Regina: – The “me” is a construction of reentrant maps
in action, temporarily stabilized, producing life in a certain way, in a certain environment. In reality there are multiple selves, as says Keleman and other contemporary authors that have not the old idea of a monolithical self. It is in reentrancy that happens what still does not exist.
How many neural maps reentry are needed to build up a modification or a new behavior?
Shaking hands, for instance. The connections between two areas that have sensibility, a motor organization, a pulse, an excitation, and then you have a behavior that is established. How is a firm hand shaking? How is to shake hands with seduction? How is to shake hands with authority or restriction? Each one of these behaviors affirms it self when you repeat it. It is the combination of motor neural maps with touch maps, temperature maps and so on. An excitatory molding that we organize in us, with a lot of variations, that means, many reentrances.
Rogerio: Modifying proprioception, joint and deep muscular sensibility, for instance, in which we use different sensibility terminals
Regina: Regulating tonus and making distinctions in the different qualities of the action. We can understand, then, that behavior is made of itineraries, giving us the possibility of making a narrative. The crossing over that happens in form, forces us to organize reentrancies in order to assimilate new intensities and being able to interact with those new flows. This operation produces unique layers and new reentrancies.
Rogerio: I consider fantastic this passage that you did now and that Keleman did, brilliantly, in his work. Molecular biology and neuroscience, with all their interpretative power, stopped at the limit of explaining a body at its the personal configuration. Keleman, with his theory and practice, with his vision, did clearly this passage. This is Emotional Anatomy.
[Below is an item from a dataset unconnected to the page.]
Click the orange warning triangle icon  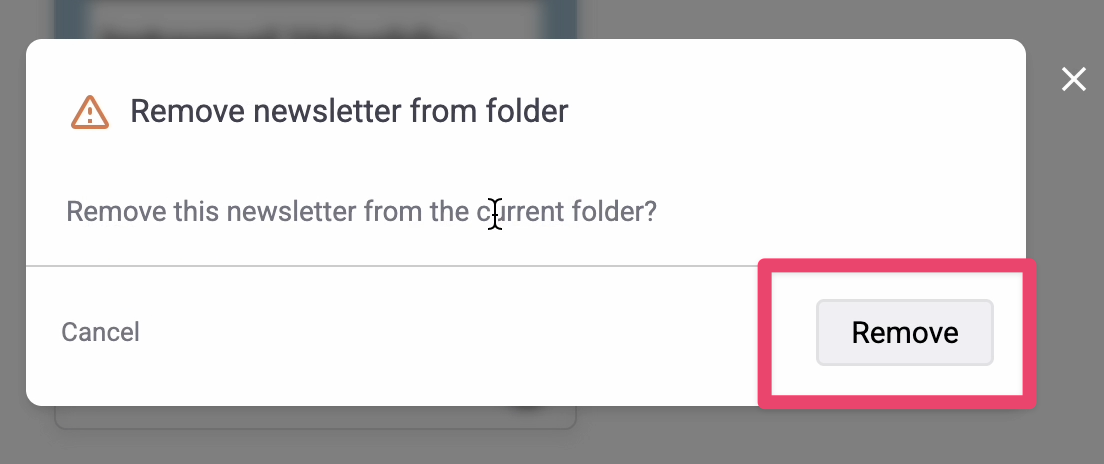point(89,112)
Regina: When he takes this molecular biology and Darwinist neuroscience and sets them directly in relation to people’s lived processes, we can see clearly how and of what people’s life is made of and we can understand how complexity and subjective biodiversity can be enhanced and carefully molded. All this is directly related to the continuity of body production. The more diversity and neural motor organizations we have, the more efficient I’ll will as a subjective soma. This is the evolutionary gift for each one of us to be used in a lifetime.